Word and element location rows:
━━━━
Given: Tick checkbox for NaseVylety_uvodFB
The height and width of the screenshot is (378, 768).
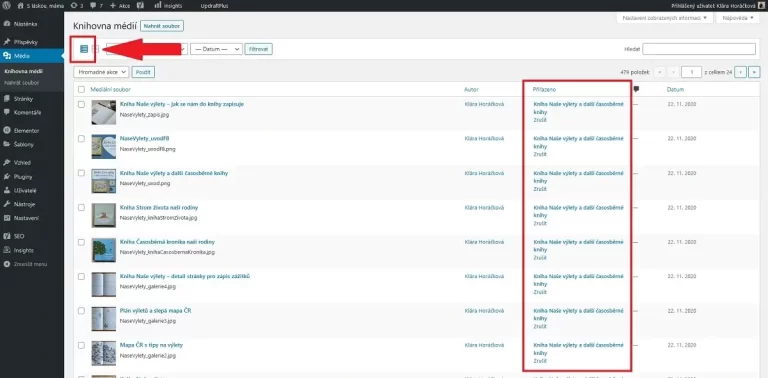Looking at the screenshot, I should point(81,139).
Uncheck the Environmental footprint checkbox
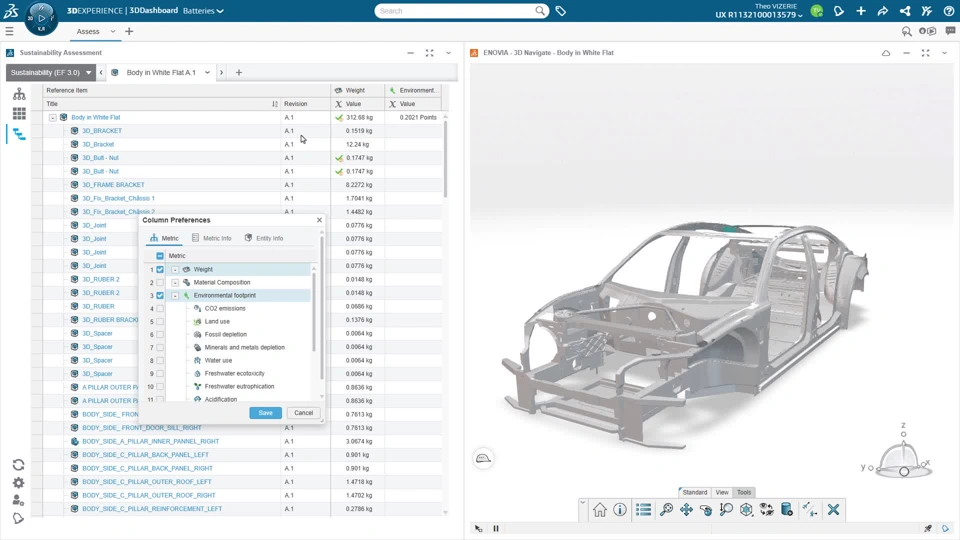960x540 pixels. point(160,295)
━━━━
# Goal
Can you transcribe the rows above word for word, starting at the line that contains "Uncheck the Environmental footprint checkbox" and ending with the last of the rows? Leave the pictures out.

# Task output
Uncheck the Environmental footprint checkbox
960x540 pixels. point(160,295)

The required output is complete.